◆ **UIT TE VOEREN**: Neem het materiaal hieronder woord voor woord over, maar laat de afbeeldingen weg.

◆ **TE VERWERKEN MATERIAAL**:

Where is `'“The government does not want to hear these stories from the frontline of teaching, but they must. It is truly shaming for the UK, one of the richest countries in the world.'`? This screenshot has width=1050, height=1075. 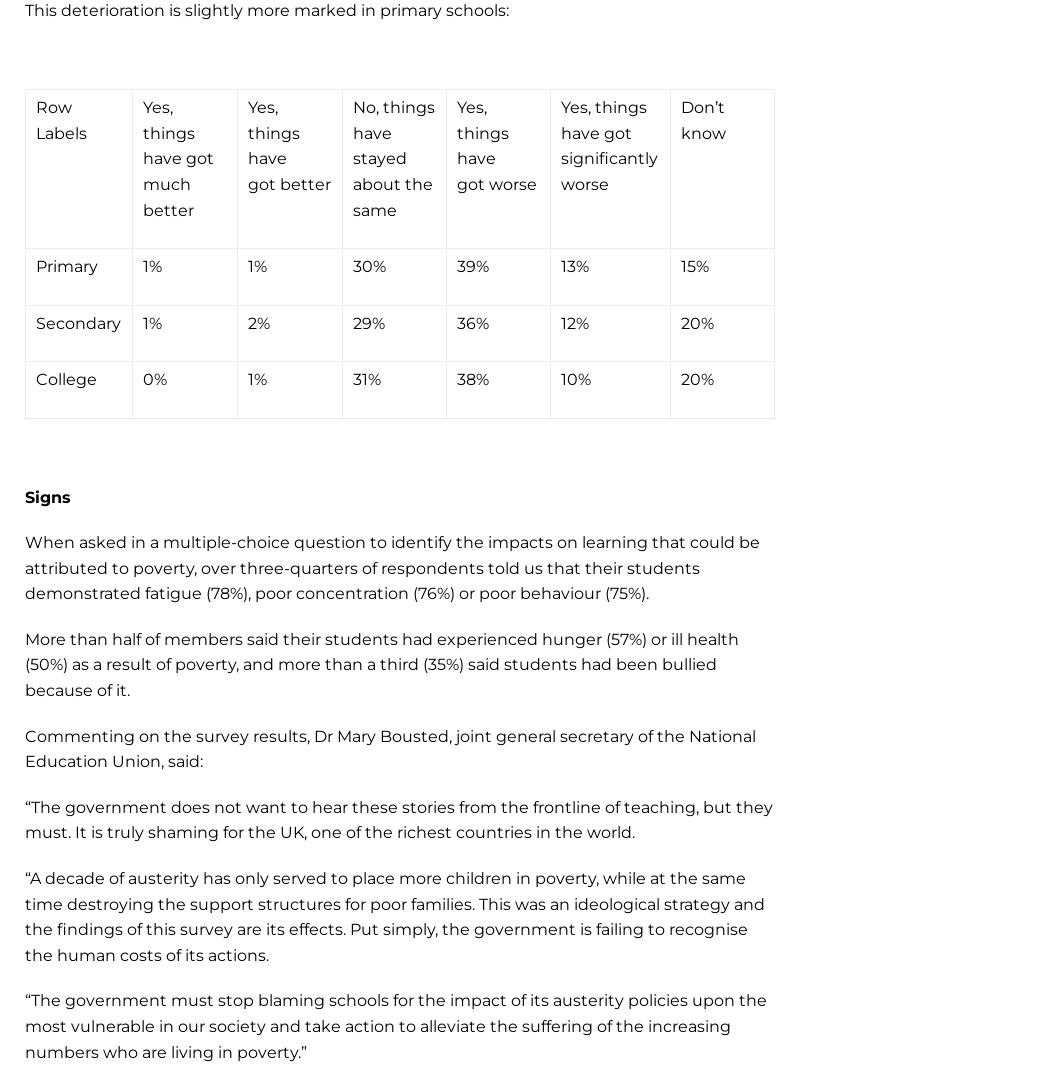
'“The government does not want to hear these stories from the frontline of teaching, but they must. It is truly shaming for the UK, one of the richest countries in the world.' is located at coordinates (24, 818).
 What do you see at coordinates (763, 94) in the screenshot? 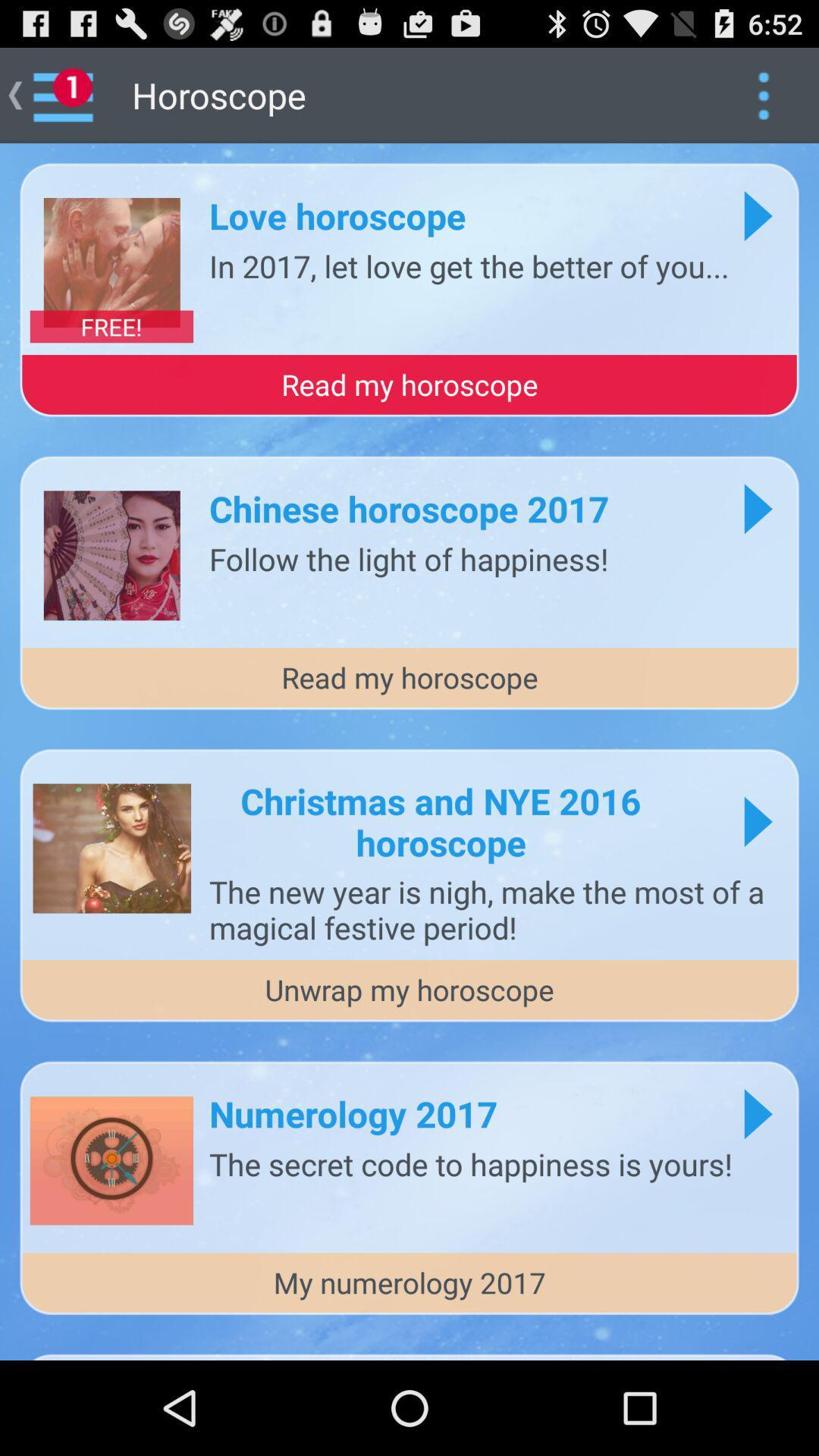
I see `the button which is next to the horoscope` at bounding box center [763, 94].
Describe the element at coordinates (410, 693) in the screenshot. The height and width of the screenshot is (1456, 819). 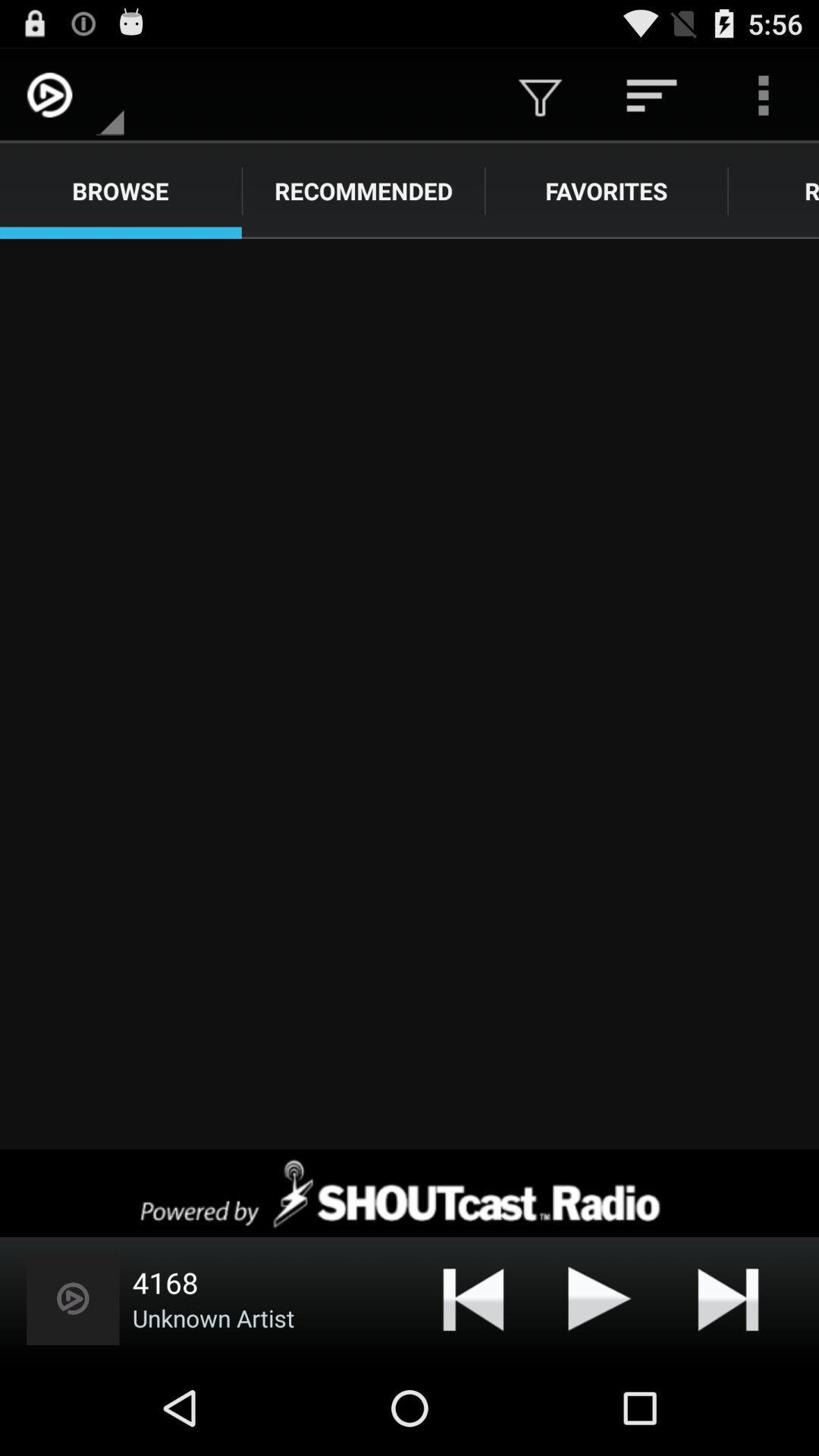
I see `go forward` at that location.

◆ **OPLOSSING**:
Where is `'“The government does not want to hear these stories from the frontline of teaching, but they must. It is truly shaming for the UK, one of the richest countries in the world.'`? This screenshot has width=1050, height=1075. 
'“The government does not want to hear these stories from the frontline of teaching, but they must. It is truly shaming for the UK, one of the richest countries in the world.' is located at coordinates (24, 818).
 What do you see at coordinates (763, 94) in the screenshot? 
I see `the button which is next to the horoscope` at bounding box center [763, 94].
Describe the element at coordinates (410, 693) in the screenshot. The height and width of the screenshot is (1456, 819). 
I see `go forward` at that location.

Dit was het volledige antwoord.